Sia pursed her lips and balled up her fists. ‘You know what mister,’ she said. ‘Next time, you can get your own food from Maa. As such I am tired of saving you my food.’ And with that Sia stormed out of the bedroom.

‘But she doesn’t even believe that I exist. You would leave me here to starve all day?’ he called out behind her, but didn’t move an inch from his chair in the balcony. The balcony was his window to the world. He could stay there all day long, watching the world go by its business, unmindful of him. The road under the balcony teemed with life. Mr. Sharma hurried by on his way to work, cursing anyone who crossed his path. The shrill horn of Rustomji’s car pierced through the scent of frying delicacies from Chandu sweet shop. Hamideh shuffled by, her ample bottom swaying dangerously in a bright yellow sari, haggling with the vegetable vendors.

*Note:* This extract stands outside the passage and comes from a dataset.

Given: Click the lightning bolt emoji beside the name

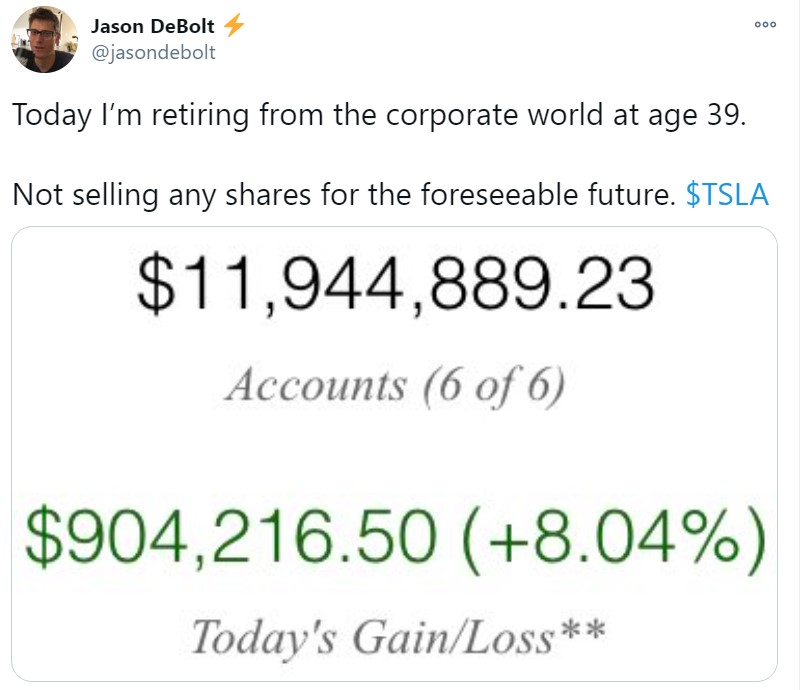Looking at the screenshot, I should pyautogui.click(x=234, y=25).
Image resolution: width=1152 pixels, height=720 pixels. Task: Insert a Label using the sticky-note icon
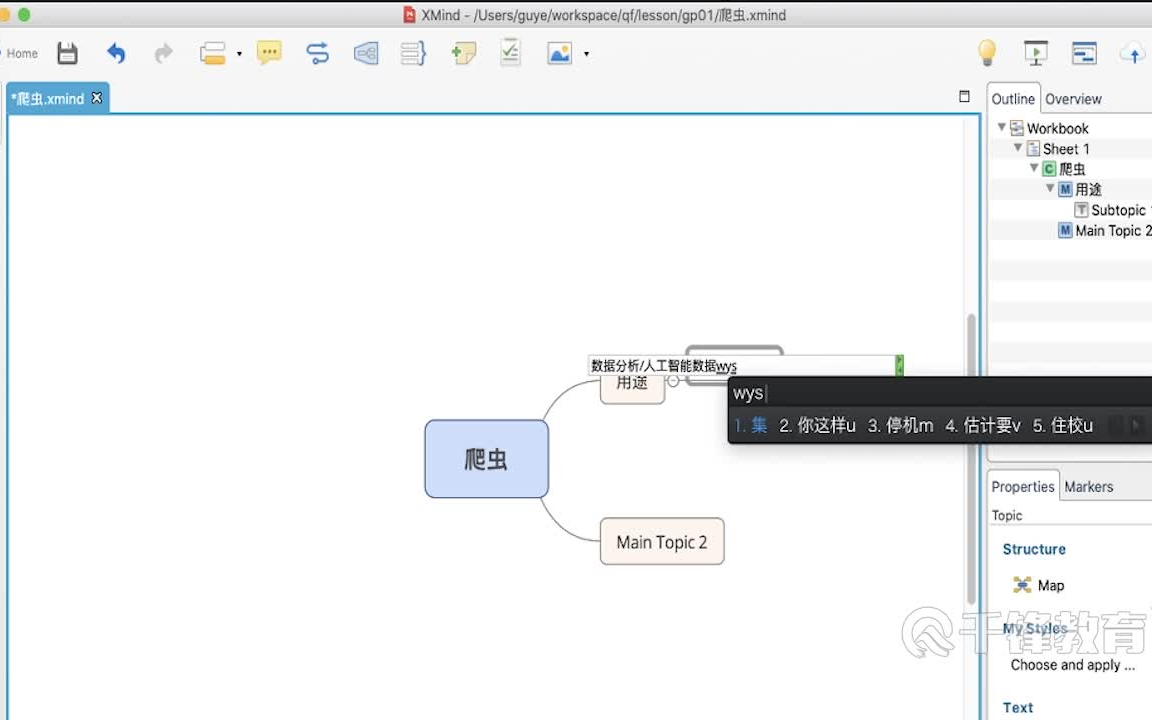[x=463, y=52]
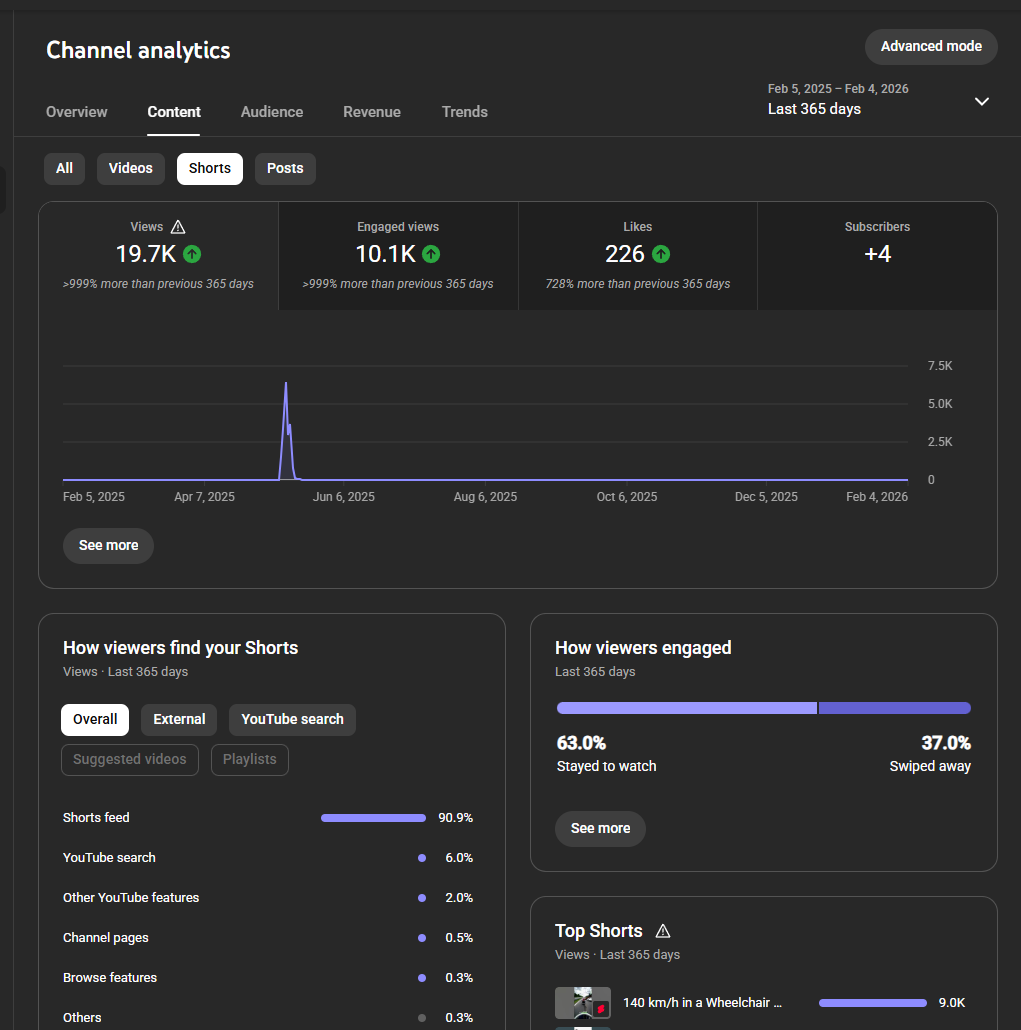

Rusty would stay rooted in his chair, waiting for Sia to return and then recount the day’s adventures to her. He would weave his stories around the lives of Mr. Sharma, Rustomji, Chandu, Hamideh, and the stray brown dog. The two would add spurious details, inconceivable characters and unfathomable events to the tall tale. The story would become a living, breathing entity, Sia filling in where Rusty faltered and he doing the same for her as if they thought, believed and acted as one.

*

Sia had met Rusty when she was four years old. That evening at the colony park, none of the kids wanted Sia in their team because she was too young, frail and awkward for a game of football. So, she sat down under a mango tree in blossom, sobbing quietly and Rusty had dropped from an overhanging branch, landing on his toes nimbly as if he had been doing this all his life. Sia had taken an instant liking to him. In fact, she was the one who had named him Rusty. Not that evening. That evening she had simply called him a monkey and he had chattered, whooped, screeched and scratched himself with such vigour that in a few minutes both of them had doubled up with uncontrollable bouts of laughter on the freshly cut grass.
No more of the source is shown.